» ACTIVITY: What is needed is every line of the material that contains "computer".

» DATASET CONTENT:
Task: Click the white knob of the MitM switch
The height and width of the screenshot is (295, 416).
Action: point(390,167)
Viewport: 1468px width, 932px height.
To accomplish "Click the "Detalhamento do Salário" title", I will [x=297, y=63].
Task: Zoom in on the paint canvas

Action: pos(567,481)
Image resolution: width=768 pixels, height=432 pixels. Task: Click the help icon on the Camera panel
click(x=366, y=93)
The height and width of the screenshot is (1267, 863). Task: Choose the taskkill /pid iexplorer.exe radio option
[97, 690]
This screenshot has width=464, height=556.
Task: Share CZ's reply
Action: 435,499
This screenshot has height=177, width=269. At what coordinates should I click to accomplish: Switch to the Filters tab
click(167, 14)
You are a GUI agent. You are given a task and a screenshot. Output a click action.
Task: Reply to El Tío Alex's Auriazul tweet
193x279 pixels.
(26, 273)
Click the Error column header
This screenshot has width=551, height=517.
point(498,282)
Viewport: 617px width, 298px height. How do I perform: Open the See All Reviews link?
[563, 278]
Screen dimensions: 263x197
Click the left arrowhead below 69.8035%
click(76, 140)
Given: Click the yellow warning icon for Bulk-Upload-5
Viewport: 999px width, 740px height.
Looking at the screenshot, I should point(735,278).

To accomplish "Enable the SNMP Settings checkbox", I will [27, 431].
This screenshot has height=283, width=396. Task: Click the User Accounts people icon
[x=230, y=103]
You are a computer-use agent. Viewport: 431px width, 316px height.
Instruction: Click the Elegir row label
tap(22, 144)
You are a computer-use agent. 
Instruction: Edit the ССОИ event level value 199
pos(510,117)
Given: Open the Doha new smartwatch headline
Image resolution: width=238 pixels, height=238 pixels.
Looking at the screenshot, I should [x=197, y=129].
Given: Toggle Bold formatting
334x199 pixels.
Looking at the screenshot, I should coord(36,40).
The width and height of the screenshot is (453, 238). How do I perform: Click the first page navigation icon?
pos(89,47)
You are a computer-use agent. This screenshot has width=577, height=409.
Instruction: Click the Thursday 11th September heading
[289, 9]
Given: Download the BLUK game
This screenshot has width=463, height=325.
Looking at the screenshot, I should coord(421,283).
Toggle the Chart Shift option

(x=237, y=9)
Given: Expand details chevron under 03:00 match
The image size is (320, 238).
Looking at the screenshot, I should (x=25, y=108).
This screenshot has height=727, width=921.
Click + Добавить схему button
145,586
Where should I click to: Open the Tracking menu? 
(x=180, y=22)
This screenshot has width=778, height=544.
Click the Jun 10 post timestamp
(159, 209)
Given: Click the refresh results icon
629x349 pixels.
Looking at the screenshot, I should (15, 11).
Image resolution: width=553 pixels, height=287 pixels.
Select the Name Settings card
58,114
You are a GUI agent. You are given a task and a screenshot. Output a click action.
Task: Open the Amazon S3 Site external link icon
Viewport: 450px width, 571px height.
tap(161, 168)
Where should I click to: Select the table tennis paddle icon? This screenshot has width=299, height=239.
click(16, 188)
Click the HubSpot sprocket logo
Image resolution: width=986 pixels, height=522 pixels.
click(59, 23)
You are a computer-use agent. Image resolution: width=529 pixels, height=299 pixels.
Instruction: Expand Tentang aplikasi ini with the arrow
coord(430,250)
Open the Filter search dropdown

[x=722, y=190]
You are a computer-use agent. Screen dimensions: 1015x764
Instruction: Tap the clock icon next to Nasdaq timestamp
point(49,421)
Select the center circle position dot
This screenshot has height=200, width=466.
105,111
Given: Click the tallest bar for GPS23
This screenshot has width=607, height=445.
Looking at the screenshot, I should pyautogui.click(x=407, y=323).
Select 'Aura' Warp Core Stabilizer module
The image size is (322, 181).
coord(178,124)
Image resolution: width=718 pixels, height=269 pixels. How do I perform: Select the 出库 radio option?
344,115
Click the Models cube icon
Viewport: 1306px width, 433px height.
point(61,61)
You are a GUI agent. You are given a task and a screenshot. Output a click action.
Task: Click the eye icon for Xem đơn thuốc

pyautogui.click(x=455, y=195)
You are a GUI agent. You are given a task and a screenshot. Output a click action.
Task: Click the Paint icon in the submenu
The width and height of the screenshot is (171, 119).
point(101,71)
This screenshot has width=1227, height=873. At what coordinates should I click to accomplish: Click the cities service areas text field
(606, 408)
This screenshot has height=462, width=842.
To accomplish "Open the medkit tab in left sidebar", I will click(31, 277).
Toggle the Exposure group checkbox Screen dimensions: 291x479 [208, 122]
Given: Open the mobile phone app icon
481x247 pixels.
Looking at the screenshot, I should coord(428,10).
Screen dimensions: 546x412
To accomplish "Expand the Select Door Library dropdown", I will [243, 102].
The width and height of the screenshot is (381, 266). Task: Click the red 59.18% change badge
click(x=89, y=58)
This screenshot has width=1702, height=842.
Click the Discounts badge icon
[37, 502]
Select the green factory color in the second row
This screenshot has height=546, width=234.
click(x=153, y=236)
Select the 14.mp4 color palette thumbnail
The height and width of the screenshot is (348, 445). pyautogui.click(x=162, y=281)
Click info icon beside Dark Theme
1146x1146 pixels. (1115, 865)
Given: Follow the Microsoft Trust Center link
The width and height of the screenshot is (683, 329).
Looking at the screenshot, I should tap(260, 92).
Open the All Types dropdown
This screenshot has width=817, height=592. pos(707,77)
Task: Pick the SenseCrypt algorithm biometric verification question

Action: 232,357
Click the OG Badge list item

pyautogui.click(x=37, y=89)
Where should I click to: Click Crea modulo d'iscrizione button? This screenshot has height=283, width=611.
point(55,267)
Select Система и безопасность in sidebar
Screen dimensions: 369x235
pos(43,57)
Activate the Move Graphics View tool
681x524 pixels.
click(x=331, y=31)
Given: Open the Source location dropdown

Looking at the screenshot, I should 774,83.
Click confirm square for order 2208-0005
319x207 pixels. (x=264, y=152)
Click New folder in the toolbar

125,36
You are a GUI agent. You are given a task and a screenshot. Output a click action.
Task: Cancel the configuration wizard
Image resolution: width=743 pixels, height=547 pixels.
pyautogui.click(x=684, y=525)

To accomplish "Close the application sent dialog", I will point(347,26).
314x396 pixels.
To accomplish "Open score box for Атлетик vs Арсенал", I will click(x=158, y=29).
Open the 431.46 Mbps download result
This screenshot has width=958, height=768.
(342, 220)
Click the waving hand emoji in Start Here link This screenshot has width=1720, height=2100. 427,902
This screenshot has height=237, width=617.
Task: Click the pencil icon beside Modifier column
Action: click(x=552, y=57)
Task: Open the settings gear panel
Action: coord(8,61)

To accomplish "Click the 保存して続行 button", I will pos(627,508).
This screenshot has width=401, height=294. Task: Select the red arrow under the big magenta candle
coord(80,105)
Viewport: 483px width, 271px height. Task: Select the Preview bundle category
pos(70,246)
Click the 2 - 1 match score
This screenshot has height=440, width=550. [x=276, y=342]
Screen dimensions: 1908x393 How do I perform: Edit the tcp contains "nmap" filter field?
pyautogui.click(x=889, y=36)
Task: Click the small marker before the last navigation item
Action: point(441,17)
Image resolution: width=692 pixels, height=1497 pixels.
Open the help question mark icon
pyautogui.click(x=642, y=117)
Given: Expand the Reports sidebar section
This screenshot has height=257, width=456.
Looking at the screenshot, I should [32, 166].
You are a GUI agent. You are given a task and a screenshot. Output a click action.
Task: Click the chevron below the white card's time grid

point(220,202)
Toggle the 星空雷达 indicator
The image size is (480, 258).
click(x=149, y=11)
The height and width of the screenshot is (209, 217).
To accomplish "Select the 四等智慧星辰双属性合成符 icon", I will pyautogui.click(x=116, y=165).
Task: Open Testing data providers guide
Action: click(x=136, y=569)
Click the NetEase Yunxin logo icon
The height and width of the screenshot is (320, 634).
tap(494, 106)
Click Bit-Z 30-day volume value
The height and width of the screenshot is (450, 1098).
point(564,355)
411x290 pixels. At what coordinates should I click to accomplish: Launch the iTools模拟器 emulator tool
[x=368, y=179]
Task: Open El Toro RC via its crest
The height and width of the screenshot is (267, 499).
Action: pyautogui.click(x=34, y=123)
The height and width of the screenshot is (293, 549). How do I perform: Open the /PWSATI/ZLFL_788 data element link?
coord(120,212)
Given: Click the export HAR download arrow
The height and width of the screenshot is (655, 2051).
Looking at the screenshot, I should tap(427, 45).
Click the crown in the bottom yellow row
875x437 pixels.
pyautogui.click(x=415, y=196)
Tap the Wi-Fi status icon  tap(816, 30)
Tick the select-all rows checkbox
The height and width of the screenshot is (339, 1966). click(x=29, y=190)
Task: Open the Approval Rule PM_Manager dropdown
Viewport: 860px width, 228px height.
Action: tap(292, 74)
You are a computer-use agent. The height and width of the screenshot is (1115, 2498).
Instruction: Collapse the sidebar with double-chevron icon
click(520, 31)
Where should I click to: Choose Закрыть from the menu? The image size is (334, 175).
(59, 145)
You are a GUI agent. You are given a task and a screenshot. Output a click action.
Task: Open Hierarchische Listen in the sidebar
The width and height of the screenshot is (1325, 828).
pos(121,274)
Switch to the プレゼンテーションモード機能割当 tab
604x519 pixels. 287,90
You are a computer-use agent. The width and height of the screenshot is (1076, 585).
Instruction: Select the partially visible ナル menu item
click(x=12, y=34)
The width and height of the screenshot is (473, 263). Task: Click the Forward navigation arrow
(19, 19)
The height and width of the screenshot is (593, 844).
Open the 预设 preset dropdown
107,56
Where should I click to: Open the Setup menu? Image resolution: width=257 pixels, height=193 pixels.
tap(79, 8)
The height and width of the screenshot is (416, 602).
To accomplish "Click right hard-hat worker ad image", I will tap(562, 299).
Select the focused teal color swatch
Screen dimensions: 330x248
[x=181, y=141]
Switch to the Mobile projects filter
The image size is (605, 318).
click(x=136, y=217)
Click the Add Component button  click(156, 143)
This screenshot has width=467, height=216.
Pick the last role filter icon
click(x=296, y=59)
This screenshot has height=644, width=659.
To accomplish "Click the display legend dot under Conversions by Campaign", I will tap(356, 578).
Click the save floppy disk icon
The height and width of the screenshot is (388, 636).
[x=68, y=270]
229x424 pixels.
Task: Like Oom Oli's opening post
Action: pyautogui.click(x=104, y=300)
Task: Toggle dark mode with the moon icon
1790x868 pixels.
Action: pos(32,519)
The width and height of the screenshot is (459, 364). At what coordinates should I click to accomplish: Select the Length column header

» OUTPUT OF THE EXERCISE:
You are a computer-use agent. Viewport: 431px width, 316px height.
You are a computer-use agent. 
You are a computer-use agent. This screenshot has width=577, height=409.
You are a computer-use agent. Image resolution: width=529 pixels, height=299 pixels.
You are a computer-use agent. Screen dimensions: 1015x764
You are a computer-use agent. The height and width of the screenshot is (1115, 2498).
You are a computer-use agent. The width and height of the screenshot is (1076, 585).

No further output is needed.